There are two main "compound structures" used within Toy's internals - the `LiteralArray` and `LiteralDictionary`. The former is an array of `Literal` instances stored sequentially in memory for fast lookups, while the latter is a key-value hashmap designed for efficient lookups based on a `Literal` key. These are both accessible via the language as well.
These compound structures hold **copies** of literals given to them, rather than taking ownership of existing literals.
## Compiling Toy Scripts
Please see [Compiling Toy](compiling-toy) for more information on the process of turning scripts into bytecode.
## Interpreting Toy
The `Interpreter` structure is the beating heart of Toy - You'll usually only need one interpreter, as it can be reset as needed.

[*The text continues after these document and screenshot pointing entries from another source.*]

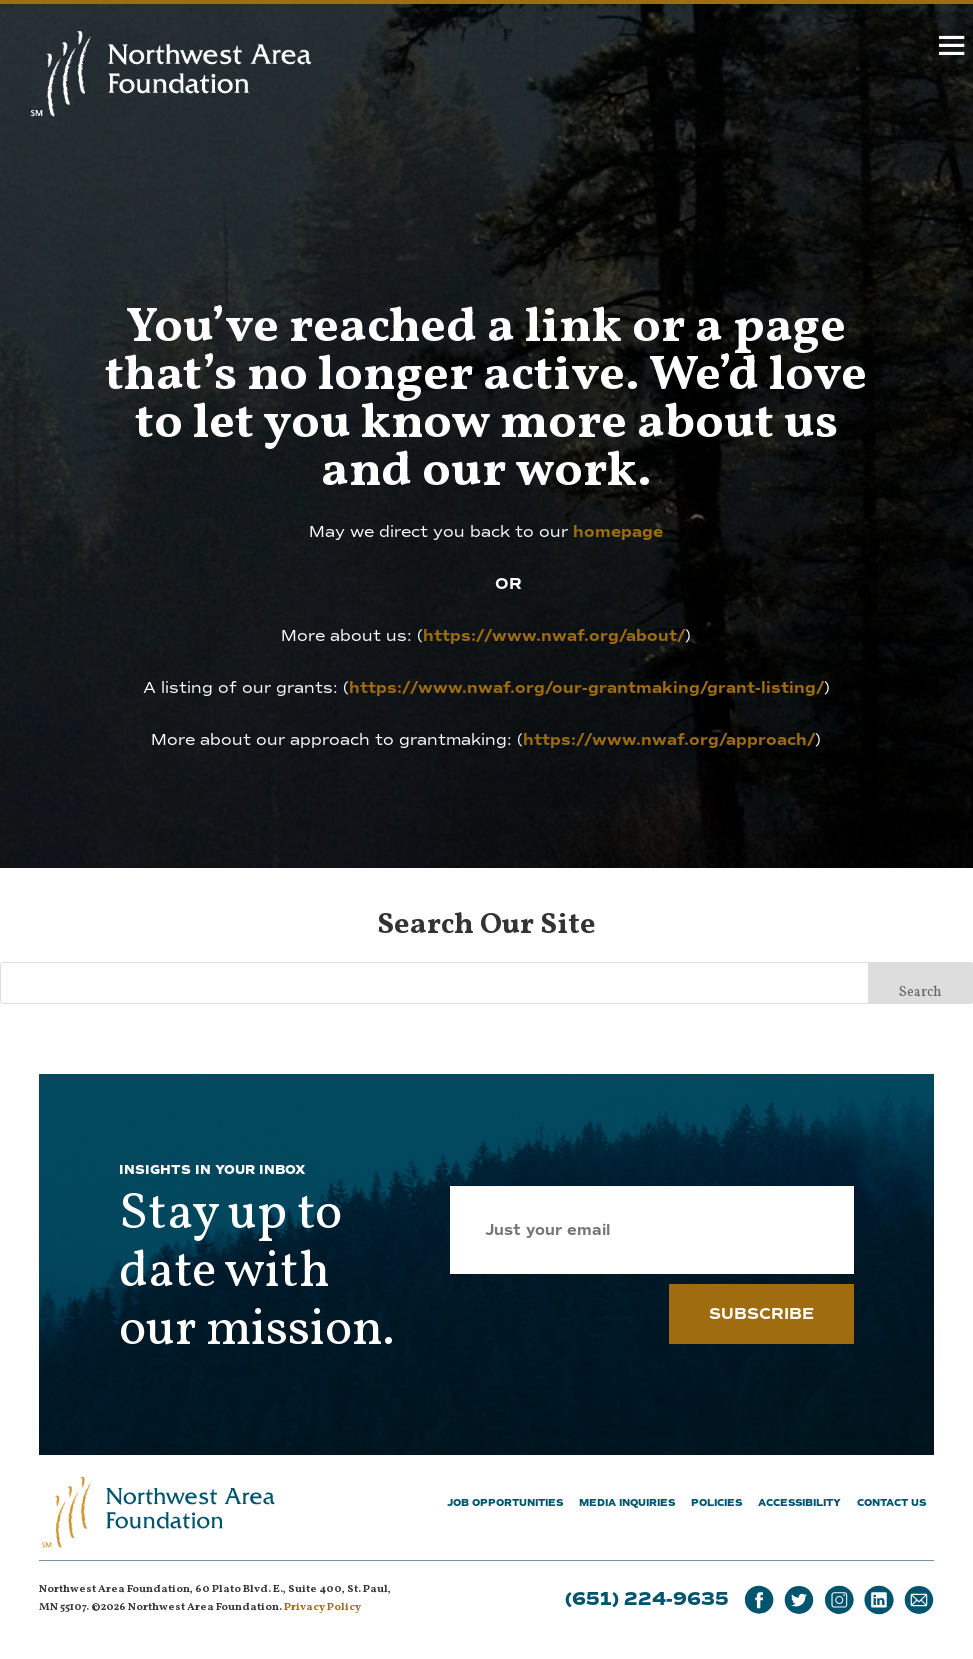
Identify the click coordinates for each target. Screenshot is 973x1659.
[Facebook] (759, 1600)
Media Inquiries (627, 1502)
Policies (716, 1502)
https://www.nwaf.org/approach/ (669, 740)
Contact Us (891, 1502)
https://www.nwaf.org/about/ (554, 636)
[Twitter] (799, 1600)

The four basic functions are used as follows:
```c
//assume "tb" and "size" are the results of compilation
Interpreter interpreter;
initInterpreter(&interpreter);
runInterpreter(&interpreter, tb, size);
resetInterpreter(&interpreter); //You usually want to reset between runs
freeInterpreter(&interpreter);
```
In addition to this, you might also wish to "inject" a series of usable libraries into the interpreter, which can be `import`-ed within the language itself. This process only needs to be done once, after initialization, but before the first run.
```c
injectNativeHook(&interpreter, "standard", hookStandard);
```
A "hook" is a callback function which is invoked when the given library is imported. `standard` is the most commonly used library available.
```
import standard;
```
Hooks can simply inject native functions into the current scope, or they can do other, more esoteric things (though this is not recommended).
```c
//a utility structure for storing the native C functions
typedef struct Natives {
char* name;
NativeFn fn;
} Natives;
int hookStandard(Interpreter* interpreter, Literal identifier, Literal alias) {
//the list of available native C functions that can be called from Toy
Natives natives[] = {
{"clock", nativeClock},
{NULL, NULL}
};
//inject each native C functions into the current scope
for (int i = 0; natives[i].name; i++) {
injectNativeFn(interpreter, natives[i].name, natives[i].fn);
}
return 0;
}
```
## Calling Toy from C
In some situations, you may find it convenient to call a function written in Toy from the host program. For this, a pair of utility functions have been provided:
```c
TOY_API bool callLiteralFn(Interpreter* interpreter, Literal func, LiteralArray* arguments, LiteralArray* returns);
TOY_API bool callFn (Interpreter* interpreter, char* name, LiteralArray* arguments, LiteralArray* returns);
```
The first argument must be an interpreter. The third argument is a pointer to a `LiteralArray` containing a list of arguments to pass to the function, and the fourth is a pointer to a `LiteralArray` where the return values can be stored (an array is used here for a potential future feature). The contents of the argument array is consumed and left in an indeterminate state (but is safe to free), while the returns array always has one value - if the function did not return a value, then it contains a `null` literal.
The second arguments to these functions are either the function to be called as a `Literal`, or the name of the function within the interpreter's scope. The latter API simply finds the specified `Literal` if it exists and calls the former. As with most APIs, these return `false` if something went wrong.